[Text block — start]
CAIRO — An Egyptian court said on Saturday it will question top officials of Hosni Mubarak's regime over the toppled dictator's role in the deaths of protesters during the 2011 uprising against his rule.
CAIRO — An Egyptian court said on Saturday it will question top officials of Hosni Mubarak’s regime over the toppled dictator’s role in the deaths of protesters during the 2011 uprising against his rule.
The court, in a hearing attended by Mubarak and broadcast on state television, said the questioning would be carried out during a three-day session starting on October 19.
It said the session would be closed to the public as it concerns “national security”.
The court also charged three separate commissions with looking into the allegations against Mubarak, his former interior minister Habib al-Adly, his two sons Alaa and Gamal and six security chiefs.
The 85-year-old former president faces an array of charges, including complicity in the deaths of some 850 people killed in the Arab Spring-inspired uprising against him, and corruption.
On Saturday, Mubarak was brought into the court on a wheelchair from a military hospital where he has been held since his release from Cairo’s Tora prison last month.
Dressed in a jacket, striped shirt and wearing dark sunglasses, it was his second appearance in public since he stepped out of jail.
Outside the court, about 20 supporters of Mubarak had gathered for Saturday’s session.
[Text block — finish]
[Dataset excerpt — start]
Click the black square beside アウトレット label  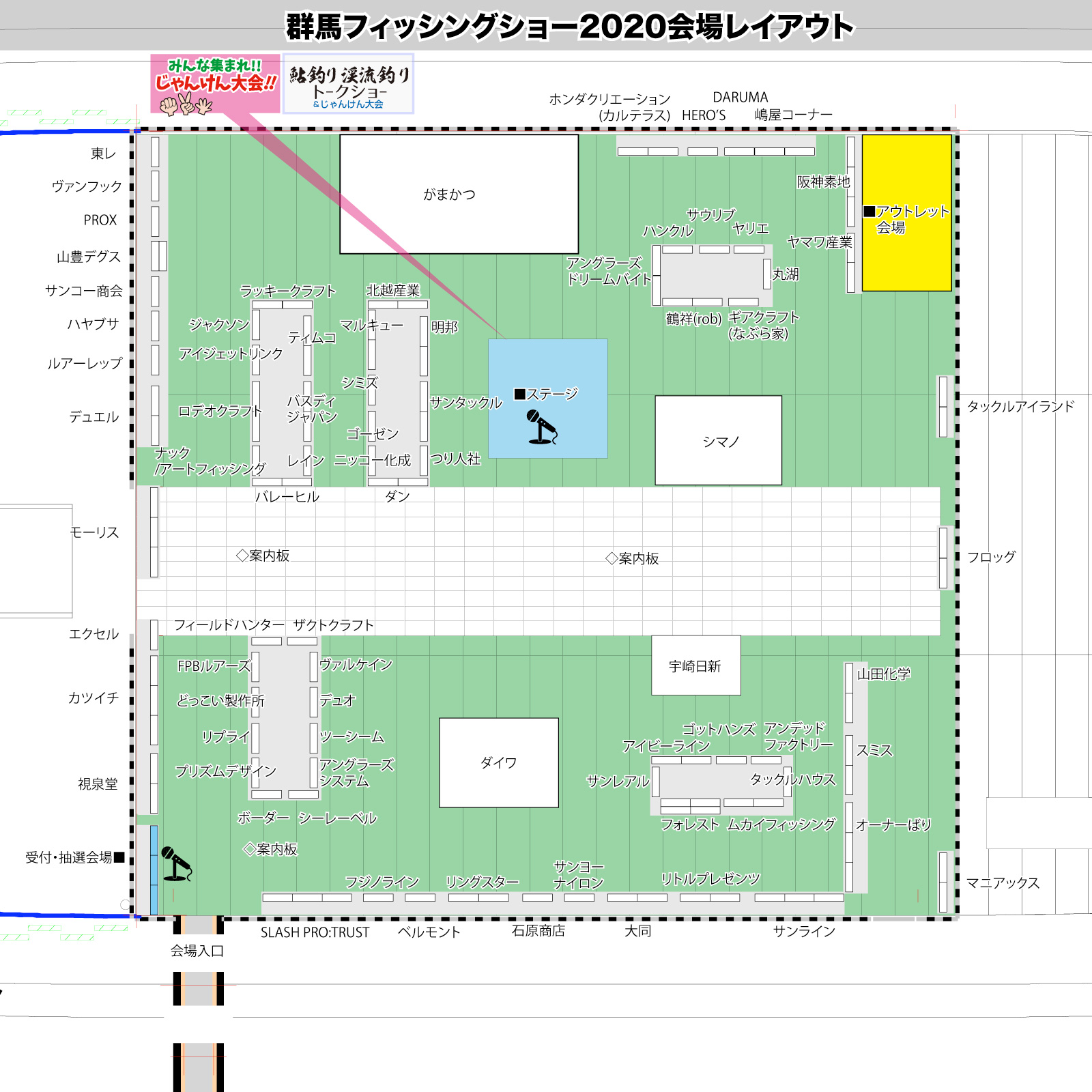[869, 212]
[Dataset excerpt — finish]
### Set of tasks
(a) In the news report on Mubarak's court hearing, on what date does the three-day session for questioning his top officials begin?
(b) Pick up the news report on Mubarak's court hearing after its final sentence and keep writing it.

### Answers given
(a) October 19.

(b)
They held pictures of the former autocratic president, alongside those of Egypt’s current armed forces chief, General Abdel Fattah al-Sisi.
Mubarak had been convicted in June last year of complicity in the deaths of protesters and sentenced to life in prison, but a retrial was ordered in January after he appealed.
The charges carry a maximum penalty of death.
Lawyers defending Mubarak and the other nine accused argue Islamists were primarily responsible for violence during the 2011 revolution.
Mubarak’s ouster was a pivotal moment in regional democratic upheavals that in Egypt led to an Islamist government, which itself lasted only a year before a military coup ousted it.
The former strongman has been held under house arrest at a military hospital since he left Tora jail.
Since his first court appearance in August 2011, Mubarak has been treated for a range of ailments including a heart condition and depression. He was even reported to have slipped into a coma last year.